Benim kardeşimde doğmuş olsaydı bizde böyle eğlenceli vakit geçirebilirdik. Sonra yanımda uyuya kalırdı. Babam almaya gelirdi belki...
Ama olmazdı. Olamazdı...
Ben artık yuvası olmayan bir göçebeydim.
Ne göğsüne başımı yaslayacağım annem, ne kanatlarını omuzlarımda hissedeceğim bir babam vardı. Ben abla olmanın, bir kardeş tarafından benimsenmenin nasıl bir şey olduğunu artık bilemeyecektim...
Ecrin gelene kadar etrafı toparladım. Pijamalarımı giydim. Ecrin gelince yatağın sağ tarafını geçip gözlerimi kapattım. Hemen ardından aklıma gelen şey ile hızla geri açtım.
''Ecrin.''
''Efendim.''
''Ben yarın şehitliğe gideceğim.''
''Bende geleyim mi? İster misin?''
''Hayır.''
''Peki.''
''İyi geceler.''
Sabah olunca hazırlandım. Kahvaltıdan sonra yola çıktım. Dolmuşa bindim uzun bir yolculuğun ardından istediğim yere geldim.
CEBECİ ASKERİ ŞEHİTLİĞİ
Bir süre başımı kaldırıp girişteki yazılara baktım. Benim ailemin burada olması kalbimi acıtıyordu. Kalbime çok ağır geliyordu. Bütün gücümün çekildiğini hissediyordum.

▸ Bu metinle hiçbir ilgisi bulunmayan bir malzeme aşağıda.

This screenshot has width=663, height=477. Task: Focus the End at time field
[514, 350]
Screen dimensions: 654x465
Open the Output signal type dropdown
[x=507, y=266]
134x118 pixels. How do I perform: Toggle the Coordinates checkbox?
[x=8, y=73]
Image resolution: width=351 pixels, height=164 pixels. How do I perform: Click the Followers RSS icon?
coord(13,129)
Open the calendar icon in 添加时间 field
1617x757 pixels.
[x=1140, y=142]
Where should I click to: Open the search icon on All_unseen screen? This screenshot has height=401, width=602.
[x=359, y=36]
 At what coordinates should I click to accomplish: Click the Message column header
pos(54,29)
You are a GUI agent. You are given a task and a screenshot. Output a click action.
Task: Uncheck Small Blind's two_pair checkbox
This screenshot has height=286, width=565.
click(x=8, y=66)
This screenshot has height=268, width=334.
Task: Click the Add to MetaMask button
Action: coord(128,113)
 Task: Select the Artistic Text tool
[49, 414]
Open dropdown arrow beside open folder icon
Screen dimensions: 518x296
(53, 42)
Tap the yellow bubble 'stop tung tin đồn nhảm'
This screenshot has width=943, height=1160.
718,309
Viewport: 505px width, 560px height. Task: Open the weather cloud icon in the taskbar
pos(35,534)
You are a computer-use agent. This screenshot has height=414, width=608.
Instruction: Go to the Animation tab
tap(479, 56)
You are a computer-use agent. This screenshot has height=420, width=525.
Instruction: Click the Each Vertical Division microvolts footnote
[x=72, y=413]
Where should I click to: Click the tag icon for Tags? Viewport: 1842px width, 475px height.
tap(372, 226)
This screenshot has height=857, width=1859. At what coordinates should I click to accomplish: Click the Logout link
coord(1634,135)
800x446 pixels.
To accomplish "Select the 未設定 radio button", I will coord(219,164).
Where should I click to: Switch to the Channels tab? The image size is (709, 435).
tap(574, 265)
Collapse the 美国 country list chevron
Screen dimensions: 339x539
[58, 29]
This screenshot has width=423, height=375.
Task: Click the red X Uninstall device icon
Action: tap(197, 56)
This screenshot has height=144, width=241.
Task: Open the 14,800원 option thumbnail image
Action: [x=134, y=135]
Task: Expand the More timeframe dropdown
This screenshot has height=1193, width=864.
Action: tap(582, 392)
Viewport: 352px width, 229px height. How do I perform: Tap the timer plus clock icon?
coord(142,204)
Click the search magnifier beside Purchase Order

Yürüdüm. Ağır ağır ilerledim. Sanki ayak bileklerime bağlı ağırlıklar vardı. İlerlemek öyle güçtü benim için.
Sonunda aradığım yeri buldum. Usulca mezarların ayakucunda durdum. Başımı kaldırıp mezara baktım.
Bu ülkede yarınlar var olsun diye yarınlarından vazgeçen yiğitler vardı.
Yaşadığımız ülkenin sınırları kan ile çizilmiş çelikten etlerle örülmüş görünmeyen askerlerin ruhları ile kalkanlar tarafından sarıp sarmalanmıştı.
Ben Ceylan Kınalı. On yaşımdan bu yana ailemin ardından defalarca kez gözlerimi yaş, sol yanımı boş bırakmıştım.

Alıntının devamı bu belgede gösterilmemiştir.